From a multiples perspective, PPL is the cheaper of the two. It trades at a respective 10.8x and 11.6x past and forward earnings while offering a dividend yield of 4.9%. Duke, however, trades at a respective 15.6x and 14x past and forward earnings while offering a dividend yield of 4.7%. This implies greater risk and less reward for the latter. Trading between these two at 12.5x past earnings is American Electric Power (AEP), which is rated a "hold". Given industry consolidation, this utilities firm will struggle to outperform the competition and face cost pressures.
Despite bearish sentiment surrounding Duke, at the third quarter earnings call, the firm's CEO, Jim Rogers, noted several favorable developments:
"As a result of our year-to-date earnings, we are increasing our 2011 adjusted diluted per-share earnings guidance range from between $1.35 and $1.40 to $1.40 and $1.45…
That U.S. Franchised Electric and Gas, our largest business segment, this strong operational performance in our generation investments helped offset less favorable weather and higher planned O&M cost.
At international, we saw strong results from our Latin American operations, as well as increased earnings from our stake in National Methanol Company.
For the quarter, our nuclear fleet had a capacity factor of 99.27%. The fleet dispatched more than 15 million-megawatt hours, setting an all-time company record for best quarterly nuclear generation performance".
Latin American growth was also solid, Midwest gas operated at record levels, and fleet modernization is progressing smoothly. One problem is that the company tried to increase rates by 15% in South Carolina, but had to drop this figure to 6%. Furthermore, the Indiana clean coal plant will require $1B more capital than originally anticipated.
Consensus estimates for Duke's EPS are that it will be essentially be flat at around $1.43. Assuming the multiple holds steady and 2012 EPS turns out to be $1.43, the stock would rise nominally.

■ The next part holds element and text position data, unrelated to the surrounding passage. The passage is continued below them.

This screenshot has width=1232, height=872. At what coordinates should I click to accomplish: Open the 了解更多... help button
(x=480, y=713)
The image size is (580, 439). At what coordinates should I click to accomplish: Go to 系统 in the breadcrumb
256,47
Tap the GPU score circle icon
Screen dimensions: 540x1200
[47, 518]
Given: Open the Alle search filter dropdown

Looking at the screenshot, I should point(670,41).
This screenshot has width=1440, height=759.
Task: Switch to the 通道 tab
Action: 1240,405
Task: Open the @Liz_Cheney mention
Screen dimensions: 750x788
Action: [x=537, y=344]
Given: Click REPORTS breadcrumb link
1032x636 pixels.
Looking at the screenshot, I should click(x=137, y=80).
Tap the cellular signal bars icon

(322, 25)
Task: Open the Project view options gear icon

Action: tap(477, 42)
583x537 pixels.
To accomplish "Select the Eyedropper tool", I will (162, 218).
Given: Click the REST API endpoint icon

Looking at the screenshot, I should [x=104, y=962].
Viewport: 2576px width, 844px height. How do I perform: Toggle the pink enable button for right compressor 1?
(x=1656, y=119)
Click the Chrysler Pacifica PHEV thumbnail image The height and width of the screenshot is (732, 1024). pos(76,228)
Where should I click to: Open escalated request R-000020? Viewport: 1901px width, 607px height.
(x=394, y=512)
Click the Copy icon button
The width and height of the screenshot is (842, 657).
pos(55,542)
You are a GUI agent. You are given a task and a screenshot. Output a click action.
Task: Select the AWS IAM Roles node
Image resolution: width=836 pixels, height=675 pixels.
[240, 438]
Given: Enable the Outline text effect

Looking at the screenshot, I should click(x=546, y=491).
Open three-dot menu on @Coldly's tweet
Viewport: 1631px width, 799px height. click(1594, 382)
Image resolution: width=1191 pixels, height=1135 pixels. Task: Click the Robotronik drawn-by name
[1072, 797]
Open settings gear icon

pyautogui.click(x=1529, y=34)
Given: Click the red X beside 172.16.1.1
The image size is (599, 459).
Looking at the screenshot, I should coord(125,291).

PPL Corporation, which has greater stock volatility, is more attractive. Legislation passed in Pennsylvania will allow for alternate rate-making systems and improved margins. While third quarter earnings were diluted by stock issuance and Kentucky has stagnant growth, natural gas prices are advancing towards a favorable inflection point in 2014. In addition, PPL has an advantage in its low-cost production and will benefit from the continued shift away from marketing to regulated businesses.
Consensus estimates for PPL's EPS are that it will decline by 16% to $2.63 in 2011, decline by 6.8% in 2012, and then grow by 4.1% in 2013. Of the 3 revisions to estimates, all have gone up for a net change of 0.3%. Assuming the multiple rises to 13.5x and 2012 EPS turns out to be $2.41, the intrinsic value of the stock is $32.54, implying 14.1%. However, if the multiple holds steady and 2012 EPS turns out to be 7.3% below the consensus, the stock would fall by 14%. Accordingly, the risk/reward is not incredible, especially considering that net debt of $17.1B exceeds market value.